La mia vista si sta indebolendo, e non riesco più a leggere sutra né a scrivere. Quest'estate avevo in progetto di comporre On Attaining True Benefits Through Utmost Sincerity, ma prima ancora di giungere a metà dell'opera la mia vista non ha retto lo sforzo, e ho dovuto fermarmi. Spero ancora di poter dedicare i mesi invernali a un sincero pentimento per il mio karma passato. Se la vista migliorasse anche solo un poco, continuerei e porterei a termine il lavoro. L'anno scorso, inoltre, ho accolto la richiesta del praticante laico Chen Xizhou di rivedere la Gazetteer of Mount Putuo, chiedendo a mia volta una proroga di due o tre anni a causa della mia vista fragile. Quando gli occhi si saranno ristabiliti, sono disposto a dedicare cinque o sei anni di lavoro a raccogliere tutti i racconti della Bodhisattva Guanyin dal Canone Buddista — classificarli con ordine, disporli in versi, trascrivere i testi originali per esteso sotto ciascuno. A opera conclusa, si intaglieranno due serie di blocchi da stampa: una per il deposito dei sutra, una per il Monte Putuo, affinché quanti hanno affinità karmica possano beneficiare della grazia inconcepibile della Bodhisattva. Se la mia vista resterà com'è, non mi resta che dire: «Così è il mio destino — che ci vuoi fare?»
[Traduzione]
Gli incubi con il cuore in gola sono presagi del manifestarsi del karma negativo delle vite passate. Tuttavia, anche se le circostanze che ci stanno davanti possono essere buone o cattive, la trasformazione dipende pur sempre da sé stessi. Quando il karma negativo si manifesta, se si riesce a recitare il nome del Buddha con mente unita, le condizioni karmiche avverse possono volgersi in favorevoli. Il karma delle vite passate si trasforma così in maestro guida per la vita presente.

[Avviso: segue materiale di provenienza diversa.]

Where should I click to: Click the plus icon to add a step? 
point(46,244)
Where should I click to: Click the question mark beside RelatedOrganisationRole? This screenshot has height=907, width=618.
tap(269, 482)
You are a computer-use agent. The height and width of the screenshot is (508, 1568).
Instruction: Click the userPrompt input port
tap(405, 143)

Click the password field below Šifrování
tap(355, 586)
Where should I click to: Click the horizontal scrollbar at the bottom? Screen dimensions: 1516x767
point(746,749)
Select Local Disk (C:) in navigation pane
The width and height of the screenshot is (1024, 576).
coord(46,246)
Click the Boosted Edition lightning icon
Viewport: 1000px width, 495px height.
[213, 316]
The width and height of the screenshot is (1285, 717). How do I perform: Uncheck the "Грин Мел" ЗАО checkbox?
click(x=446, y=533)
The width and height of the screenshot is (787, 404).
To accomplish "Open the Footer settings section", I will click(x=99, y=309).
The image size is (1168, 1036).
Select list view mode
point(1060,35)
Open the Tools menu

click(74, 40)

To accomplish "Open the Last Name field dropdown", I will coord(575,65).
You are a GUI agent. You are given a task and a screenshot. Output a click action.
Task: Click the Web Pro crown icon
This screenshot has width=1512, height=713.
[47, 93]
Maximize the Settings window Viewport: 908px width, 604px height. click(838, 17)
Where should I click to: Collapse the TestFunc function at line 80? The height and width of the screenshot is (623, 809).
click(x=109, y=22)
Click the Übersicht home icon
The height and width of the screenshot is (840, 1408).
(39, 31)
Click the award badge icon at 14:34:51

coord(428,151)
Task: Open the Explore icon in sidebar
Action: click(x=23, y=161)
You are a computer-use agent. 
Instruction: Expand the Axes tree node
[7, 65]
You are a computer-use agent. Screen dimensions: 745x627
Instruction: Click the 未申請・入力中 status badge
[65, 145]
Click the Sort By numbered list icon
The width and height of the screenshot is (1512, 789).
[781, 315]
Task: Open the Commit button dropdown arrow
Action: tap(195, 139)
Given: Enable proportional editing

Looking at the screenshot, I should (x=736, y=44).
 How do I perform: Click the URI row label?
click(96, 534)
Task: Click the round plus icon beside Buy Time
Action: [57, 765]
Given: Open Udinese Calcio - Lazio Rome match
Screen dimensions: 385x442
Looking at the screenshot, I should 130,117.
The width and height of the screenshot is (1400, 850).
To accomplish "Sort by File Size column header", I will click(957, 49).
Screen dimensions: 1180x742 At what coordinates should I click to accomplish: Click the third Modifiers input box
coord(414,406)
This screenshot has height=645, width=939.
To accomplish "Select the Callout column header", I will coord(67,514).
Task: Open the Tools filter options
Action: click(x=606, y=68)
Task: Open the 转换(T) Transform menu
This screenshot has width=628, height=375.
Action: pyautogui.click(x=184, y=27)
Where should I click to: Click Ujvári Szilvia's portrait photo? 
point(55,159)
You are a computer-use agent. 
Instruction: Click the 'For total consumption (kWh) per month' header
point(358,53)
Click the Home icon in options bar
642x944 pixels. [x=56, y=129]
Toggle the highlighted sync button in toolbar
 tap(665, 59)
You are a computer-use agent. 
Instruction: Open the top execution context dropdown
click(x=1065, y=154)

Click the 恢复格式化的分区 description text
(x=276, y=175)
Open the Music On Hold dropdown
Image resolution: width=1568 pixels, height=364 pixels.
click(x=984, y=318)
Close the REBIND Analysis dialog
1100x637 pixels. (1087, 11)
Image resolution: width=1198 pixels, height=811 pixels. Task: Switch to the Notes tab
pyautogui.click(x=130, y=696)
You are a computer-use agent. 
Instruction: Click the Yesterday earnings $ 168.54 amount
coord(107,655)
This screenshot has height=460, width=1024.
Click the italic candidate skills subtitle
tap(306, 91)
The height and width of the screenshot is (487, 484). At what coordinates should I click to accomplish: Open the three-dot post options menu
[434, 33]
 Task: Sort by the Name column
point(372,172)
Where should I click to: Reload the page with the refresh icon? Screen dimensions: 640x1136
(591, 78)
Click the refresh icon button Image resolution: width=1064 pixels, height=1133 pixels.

Purtroppo, la maggior parte delle persone resta legata dalle forze del karma, incapace di trasformare la propria situazione; finisce anzi per peggiorarla, accumulando sofferenza su sofferenza.
La mia vista è fragile, e non riesco a leggere sutra né a scrivere. Quest'estate avevo programmato di scrivere On Attaining True Benefits Through Utmost Sincerity, ma prima ancora di completare metà del testo la mia vista non ha retto lo sforzo, e ho dovuto interrompere. Spero ancora di dedicare i mesi invernali a un sincero pentimento per il mio karma passato. Se la mia vista migliorasse anche solo un poco, continuerei e porterei a termine questo saggio. L'anno scorso, inoltre, ho accolto la richiesta del praticante laico Chen Xizhou di rivedere la Gazetteer of Mount Putuo. Anch'io ho chiesto una proroga di due o tre anni a causa della mia vista fragile. Quando gli occhi si saranno ristabiliti, sono disposto a dedicare cinque o sei anni di lavoro a organizzare tutti i racconti della Bodhisattva Guanyin dal Grande Canone — classificarli con ordine, disporli in versi, trascrivere i testi originali per esteso sotto ciascuno. A libro concluso, si intaglieranno due serie di blocchi da stampa: una resterà nel deposito dei sutra, l'altra al Monte Putuo, affinché quanti hanno affinità karmica possano beneficiare della grazia inconcepibile della Bodhisattva Guanyin. Se la mia vista resterà com'è, non mi resta che dire: «Così è il mio destino — che ci vuoi fare?»